Mahmud Mahamid, Shimon Shteingart, Mosab Smamra, Benjamin Koslowsky, Digestive Disease Institute, Shaare Zedek Medical Center, Jerusalem 93722, Israel.
To investigate a possible association between serum vitamin D levels and spontaneous hepatitis B surface antigen (HBsAg) seroclearance.
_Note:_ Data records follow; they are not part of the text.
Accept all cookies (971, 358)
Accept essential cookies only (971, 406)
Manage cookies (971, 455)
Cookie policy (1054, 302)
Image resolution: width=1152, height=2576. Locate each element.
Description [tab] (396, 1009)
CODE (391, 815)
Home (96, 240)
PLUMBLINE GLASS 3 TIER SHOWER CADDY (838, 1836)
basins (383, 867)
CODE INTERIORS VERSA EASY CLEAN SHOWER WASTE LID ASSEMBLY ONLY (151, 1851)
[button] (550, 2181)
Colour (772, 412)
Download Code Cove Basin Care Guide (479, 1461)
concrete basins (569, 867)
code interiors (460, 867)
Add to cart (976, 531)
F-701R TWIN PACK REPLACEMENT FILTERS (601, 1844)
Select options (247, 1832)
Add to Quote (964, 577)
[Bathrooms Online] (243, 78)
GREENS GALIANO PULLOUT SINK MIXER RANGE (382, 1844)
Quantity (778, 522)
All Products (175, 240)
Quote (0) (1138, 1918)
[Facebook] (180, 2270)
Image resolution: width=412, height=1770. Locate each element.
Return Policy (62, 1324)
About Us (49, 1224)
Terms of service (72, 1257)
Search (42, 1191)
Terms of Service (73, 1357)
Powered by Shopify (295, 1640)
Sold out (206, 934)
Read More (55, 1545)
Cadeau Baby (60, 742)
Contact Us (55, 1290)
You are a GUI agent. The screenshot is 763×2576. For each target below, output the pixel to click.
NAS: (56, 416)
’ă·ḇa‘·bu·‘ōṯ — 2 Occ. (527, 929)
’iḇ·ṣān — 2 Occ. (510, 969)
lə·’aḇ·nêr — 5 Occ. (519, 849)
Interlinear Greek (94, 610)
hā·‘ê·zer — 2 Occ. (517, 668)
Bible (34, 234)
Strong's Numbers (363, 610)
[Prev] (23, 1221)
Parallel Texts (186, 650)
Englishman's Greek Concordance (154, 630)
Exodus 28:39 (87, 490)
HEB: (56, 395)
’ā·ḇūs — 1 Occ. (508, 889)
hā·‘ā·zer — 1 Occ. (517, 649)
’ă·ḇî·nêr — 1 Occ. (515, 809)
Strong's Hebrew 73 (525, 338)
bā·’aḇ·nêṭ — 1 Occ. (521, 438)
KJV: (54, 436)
Fifty-three patients diagnosed with chronic inactive hepatitis B and spontaneous HBsAg seroclearance were followed up in two Israeli liver units between 2007 and 2012. This retrospective study reviewed medical charts of all the patients, extracting demographic, serological and vitamin D rates in the serum, as well as medical conditions and current medical therapy. Spontaneous HBsAg seroclearance was defined as the loss of serum HBsAg indefinitely. Vitamin D levels were compared to all patients who underwent spontaneous HBsAg seroclearance.
Out of the 53 patients who underwent hepatitis B antigen seroclearance, 44 patients (83%) had normal levels of 25-hydroxyvitamin vitamin D compared to 9 patients (17%) who had below normal levels. Multivariate analysis showed that age (> 35 years) OR = 1.7 (95%CI: 1.25-2.8, P = 0.05), serum vitamin D levels (> 20 ng/mL) OR = 2.6 (95%CI: 2.4-3.2, P = 0.02), hepatitis B e antigen negativity OR = 2.1 (95%CI: 2.2-3.1, P = 0.02), low viral load (hepatitis B virus DNA < 100 IU/mL) OR = 3 (95%CI: 2.6-4.2, P = 0.01) and duration of HBsAg seropositivity (> 8 years) OR = 1.6 (95%CI: 1.15-2.6, P = 0.04) were also associated with spontaneous HBsAg seroclearance.
We found a strong correlation between normal vitamin D levels and spontaneous HBsAg seroclearance.